*INPUT:*

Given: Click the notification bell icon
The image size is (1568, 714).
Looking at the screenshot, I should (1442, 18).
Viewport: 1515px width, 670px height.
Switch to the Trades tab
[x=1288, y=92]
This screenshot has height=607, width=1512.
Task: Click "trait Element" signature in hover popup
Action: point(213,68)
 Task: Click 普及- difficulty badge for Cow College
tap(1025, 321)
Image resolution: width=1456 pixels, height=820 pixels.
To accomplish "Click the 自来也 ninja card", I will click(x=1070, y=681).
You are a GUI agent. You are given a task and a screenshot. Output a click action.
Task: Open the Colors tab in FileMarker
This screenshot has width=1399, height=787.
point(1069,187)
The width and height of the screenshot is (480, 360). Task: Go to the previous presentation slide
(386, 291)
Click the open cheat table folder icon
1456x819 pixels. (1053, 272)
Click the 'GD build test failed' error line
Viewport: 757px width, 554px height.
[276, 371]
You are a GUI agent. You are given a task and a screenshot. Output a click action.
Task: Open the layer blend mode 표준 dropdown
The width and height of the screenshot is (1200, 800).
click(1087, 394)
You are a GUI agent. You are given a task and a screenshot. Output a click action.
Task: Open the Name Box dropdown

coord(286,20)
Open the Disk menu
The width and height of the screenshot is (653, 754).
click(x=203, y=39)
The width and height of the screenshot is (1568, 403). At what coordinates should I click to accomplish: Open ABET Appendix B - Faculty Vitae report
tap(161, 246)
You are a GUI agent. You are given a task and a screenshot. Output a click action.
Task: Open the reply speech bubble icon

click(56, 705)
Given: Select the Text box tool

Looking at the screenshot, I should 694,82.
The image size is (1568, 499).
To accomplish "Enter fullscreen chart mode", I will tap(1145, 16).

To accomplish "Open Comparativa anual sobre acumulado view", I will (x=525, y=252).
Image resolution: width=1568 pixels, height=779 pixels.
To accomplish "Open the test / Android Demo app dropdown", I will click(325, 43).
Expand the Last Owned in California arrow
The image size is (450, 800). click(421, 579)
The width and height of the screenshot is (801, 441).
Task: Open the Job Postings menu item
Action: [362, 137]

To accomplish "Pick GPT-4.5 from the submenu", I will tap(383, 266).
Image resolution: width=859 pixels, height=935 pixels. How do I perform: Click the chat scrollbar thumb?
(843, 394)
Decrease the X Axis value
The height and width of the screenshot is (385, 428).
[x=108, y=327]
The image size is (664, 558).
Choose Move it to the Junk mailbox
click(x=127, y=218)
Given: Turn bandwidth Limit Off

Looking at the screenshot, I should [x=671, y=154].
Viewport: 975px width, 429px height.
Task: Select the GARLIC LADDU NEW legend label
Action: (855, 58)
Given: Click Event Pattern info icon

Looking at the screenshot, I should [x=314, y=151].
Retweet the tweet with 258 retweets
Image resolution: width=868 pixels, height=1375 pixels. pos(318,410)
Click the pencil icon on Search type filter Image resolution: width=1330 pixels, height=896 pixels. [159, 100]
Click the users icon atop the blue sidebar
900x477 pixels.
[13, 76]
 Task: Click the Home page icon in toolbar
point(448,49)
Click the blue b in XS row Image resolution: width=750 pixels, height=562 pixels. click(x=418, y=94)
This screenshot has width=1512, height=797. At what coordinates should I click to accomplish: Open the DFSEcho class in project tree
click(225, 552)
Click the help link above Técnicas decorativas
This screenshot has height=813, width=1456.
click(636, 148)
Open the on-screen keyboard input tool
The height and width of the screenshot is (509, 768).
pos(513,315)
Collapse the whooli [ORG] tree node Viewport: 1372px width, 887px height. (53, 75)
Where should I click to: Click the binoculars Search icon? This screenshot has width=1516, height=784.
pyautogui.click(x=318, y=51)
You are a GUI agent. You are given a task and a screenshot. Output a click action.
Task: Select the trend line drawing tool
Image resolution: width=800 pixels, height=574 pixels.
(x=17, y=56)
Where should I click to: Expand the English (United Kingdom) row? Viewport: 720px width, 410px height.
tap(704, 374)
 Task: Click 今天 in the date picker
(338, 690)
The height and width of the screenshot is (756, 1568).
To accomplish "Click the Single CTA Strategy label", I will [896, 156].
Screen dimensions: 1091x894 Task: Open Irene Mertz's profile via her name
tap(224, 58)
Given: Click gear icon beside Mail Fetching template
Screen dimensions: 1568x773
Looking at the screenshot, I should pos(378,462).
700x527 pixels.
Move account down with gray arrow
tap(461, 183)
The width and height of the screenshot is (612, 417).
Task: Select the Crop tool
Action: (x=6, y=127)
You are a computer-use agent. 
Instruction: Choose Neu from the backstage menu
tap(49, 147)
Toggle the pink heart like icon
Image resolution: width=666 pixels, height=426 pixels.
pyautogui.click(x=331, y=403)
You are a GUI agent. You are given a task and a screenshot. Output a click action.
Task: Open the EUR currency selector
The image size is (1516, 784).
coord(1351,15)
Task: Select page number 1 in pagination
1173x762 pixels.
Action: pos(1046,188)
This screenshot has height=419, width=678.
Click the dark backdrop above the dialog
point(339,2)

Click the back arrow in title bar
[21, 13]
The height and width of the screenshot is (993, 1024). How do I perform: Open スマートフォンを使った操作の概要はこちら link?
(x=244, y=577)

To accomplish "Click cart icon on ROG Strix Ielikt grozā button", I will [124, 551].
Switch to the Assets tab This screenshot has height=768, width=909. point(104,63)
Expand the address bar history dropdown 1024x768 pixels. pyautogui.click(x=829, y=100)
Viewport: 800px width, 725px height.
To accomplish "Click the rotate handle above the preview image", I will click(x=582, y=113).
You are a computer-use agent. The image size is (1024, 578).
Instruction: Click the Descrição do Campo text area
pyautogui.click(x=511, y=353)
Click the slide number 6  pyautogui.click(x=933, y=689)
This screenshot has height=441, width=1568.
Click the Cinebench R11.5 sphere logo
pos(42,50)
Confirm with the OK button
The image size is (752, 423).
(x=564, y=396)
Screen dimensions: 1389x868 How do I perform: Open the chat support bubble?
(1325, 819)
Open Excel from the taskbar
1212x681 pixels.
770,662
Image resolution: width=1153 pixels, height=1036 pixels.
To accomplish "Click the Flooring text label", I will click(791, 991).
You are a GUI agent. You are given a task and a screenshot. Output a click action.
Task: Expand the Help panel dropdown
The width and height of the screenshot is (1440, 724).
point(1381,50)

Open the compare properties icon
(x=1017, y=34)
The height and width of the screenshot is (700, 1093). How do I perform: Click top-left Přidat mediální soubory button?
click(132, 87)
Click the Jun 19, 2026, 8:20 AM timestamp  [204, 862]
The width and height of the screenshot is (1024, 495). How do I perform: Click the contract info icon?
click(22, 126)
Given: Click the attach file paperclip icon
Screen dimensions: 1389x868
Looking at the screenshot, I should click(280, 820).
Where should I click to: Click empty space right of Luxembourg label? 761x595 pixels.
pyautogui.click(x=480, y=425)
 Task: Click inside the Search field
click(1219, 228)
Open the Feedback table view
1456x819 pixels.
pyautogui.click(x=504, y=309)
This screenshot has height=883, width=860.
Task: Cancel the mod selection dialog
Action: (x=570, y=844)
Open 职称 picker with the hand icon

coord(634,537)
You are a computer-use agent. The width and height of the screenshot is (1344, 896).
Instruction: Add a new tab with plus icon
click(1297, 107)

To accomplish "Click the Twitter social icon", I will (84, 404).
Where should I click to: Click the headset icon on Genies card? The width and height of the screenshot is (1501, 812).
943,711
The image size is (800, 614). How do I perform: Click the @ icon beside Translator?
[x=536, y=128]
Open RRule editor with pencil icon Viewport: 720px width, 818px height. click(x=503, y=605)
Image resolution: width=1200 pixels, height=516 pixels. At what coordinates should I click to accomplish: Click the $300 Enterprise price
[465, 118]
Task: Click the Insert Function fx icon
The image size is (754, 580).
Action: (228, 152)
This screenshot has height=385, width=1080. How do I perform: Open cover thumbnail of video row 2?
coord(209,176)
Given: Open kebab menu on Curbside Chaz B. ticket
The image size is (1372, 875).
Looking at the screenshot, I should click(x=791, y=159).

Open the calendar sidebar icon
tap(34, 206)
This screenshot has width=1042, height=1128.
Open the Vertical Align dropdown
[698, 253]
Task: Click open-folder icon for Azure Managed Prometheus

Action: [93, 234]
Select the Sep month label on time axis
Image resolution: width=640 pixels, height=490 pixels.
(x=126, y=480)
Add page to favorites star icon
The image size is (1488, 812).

*WHAT IS BEING ASKED:*
Can you quote the listing above verbatim, from its first line through the line containing "Looking at the screenshot, I should (1442, 18)."?

*PROBLEM SOLUTION:*
Given: Click the notification bell icon
The image size is (1568, 714).
Looking at the screenshot, I should (1442, 18).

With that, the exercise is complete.